_TASK TO COMPLETE_: Reproduce every record exactly as written.
----- STUDY MATERIAL
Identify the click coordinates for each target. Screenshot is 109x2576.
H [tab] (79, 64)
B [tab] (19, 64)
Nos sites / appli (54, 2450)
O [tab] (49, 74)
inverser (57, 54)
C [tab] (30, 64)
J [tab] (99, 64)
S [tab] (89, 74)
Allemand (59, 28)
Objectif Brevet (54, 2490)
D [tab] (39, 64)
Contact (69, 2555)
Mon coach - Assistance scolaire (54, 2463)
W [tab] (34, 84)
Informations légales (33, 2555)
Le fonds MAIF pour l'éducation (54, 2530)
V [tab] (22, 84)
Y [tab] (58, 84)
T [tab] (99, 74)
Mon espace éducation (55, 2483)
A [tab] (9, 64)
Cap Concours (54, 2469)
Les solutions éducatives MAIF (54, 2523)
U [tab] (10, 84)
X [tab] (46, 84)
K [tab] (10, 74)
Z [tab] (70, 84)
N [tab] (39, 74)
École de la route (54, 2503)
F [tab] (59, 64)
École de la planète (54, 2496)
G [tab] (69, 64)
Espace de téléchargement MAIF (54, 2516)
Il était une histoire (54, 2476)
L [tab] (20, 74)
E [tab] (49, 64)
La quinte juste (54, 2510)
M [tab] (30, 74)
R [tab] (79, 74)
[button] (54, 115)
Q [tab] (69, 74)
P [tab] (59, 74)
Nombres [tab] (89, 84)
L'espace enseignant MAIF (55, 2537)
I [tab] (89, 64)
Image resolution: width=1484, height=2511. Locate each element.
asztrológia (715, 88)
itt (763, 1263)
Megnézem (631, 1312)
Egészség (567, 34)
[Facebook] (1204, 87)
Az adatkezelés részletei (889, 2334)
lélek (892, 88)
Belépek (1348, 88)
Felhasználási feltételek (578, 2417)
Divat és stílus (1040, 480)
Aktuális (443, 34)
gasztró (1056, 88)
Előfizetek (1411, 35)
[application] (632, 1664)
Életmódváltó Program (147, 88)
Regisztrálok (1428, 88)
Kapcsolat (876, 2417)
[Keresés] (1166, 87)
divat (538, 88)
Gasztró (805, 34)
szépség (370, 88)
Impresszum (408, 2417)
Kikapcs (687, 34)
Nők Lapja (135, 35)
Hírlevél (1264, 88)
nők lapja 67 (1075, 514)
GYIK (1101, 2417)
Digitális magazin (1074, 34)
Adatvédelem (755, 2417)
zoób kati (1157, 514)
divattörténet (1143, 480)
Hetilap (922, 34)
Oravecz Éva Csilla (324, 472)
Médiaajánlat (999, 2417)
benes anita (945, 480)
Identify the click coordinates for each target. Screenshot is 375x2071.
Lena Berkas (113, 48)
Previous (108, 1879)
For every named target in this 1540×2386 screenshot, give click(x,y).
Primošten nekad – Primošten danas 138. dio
----------
_ANSWER TO THIS EXERCISE_:
Identify the click coordinates for each target. Screenshot is 109x2576.
H [tab] (79, 64)
B [tab] (19, 64)
Nos sites / appli (54, 2450)
O [tab] (49, 74)
inverser (57, 54)
C [tab] (30, 64)
J [tab] (99, 64)
S [tab] (89, 74)
Allemand (59, 28)
Objectif Brevet (54, 2490)
D [tab] (39, 64)
Contact (69, 2555)
Mon coach - Assistance scolaire (54, 2463)
W [tab] (34, 84)
Informations légales (33, 2555)
Le fonds MAIF pour l'éducation (54, 2530)
V [tab] (22, 84)
Y [tab] (58, 84)
T [tab] (99, 74)
Mon espace éducation (55, 2483)
A [tab] (9, 64)
Cap Concours (54, 2469)
Les solutions éducatives MAIF (54, 2523)
U [tab] (10, 84)
X [tab] (46, 84)
K [tab] (10, 74)
Z [tab] (70, 84)
N [tab] (39, 74)
École de la route (54, 2503)
F [tab] (59, 64)
École de la planète (54, 2496)
G [tab] (69, 64)
Espace de téléchargement MAIF (54, 2516)
Il était une histoire (54, 2476)
L [tab] (20, 74)
E [tab] (49, 64)
La quinte juste (54, 2510)
M [tab] (30, 74)
R [tab] (79, 74)
[button] (54, 115)
Q [tab] (69, 74)
P [tab] (59, 74)
Nombres [tab] (89, 84)
L'espace enseignant MAIF (55, 2537)
I [tab] (89, 64)
Image resolution: width=1484, height=2511. Locate each element.
asztrológia (715, 88)
itt (763, 1263)
Megnézem (631, 1312)
Egészség (567, 34)
[Facebook] (1204, 87)
Az adatkezelés részletei (889, 2334)
lélek (892, 88)
Belépek (1348, 88)
Felhasználási feltételek (578, 2417)
Divat és stílus (1040, 480)
Aktuális (443, 34)
gasztró (1056, 88)
Előfizetek (1411, 35)
[application] (632, 1664)
Életmódváltó Program (147, 88)
Regisztrálok (1428, 88)
Kapcsolat (876, 2417)
[Keresés] (1166, 87)
divat (538, 88)
Gasztró (805, 34)
szépség (370, 88)
Impresszum (408, 2417)
Kikapcs (687, 34)
Nők Lapja (135, 35)
Hírlevél (1264, 88)
nők lapja 67 (1075, 514)
GYIK (1101, 2417)
Digitális magazin (1074, 34)
Adatvédelem (755, 2417)
zoób kati (1157, 514)
divattörténet (1143, 480)
Hetilap (922, 34)
Oravecz Éva Csilla (324, 472)
Médiaajánlat (999, 2417)
benes anita (945, 480)
Identify the click coordinates for each target. Screenshot is 375x2071.
Lena Berkas (113, 48)
Previous (108, 1879)
For every named target in this 1540×2386 screenshot, give click(x,y).
Primošten nekad – Primošten danas 138. dio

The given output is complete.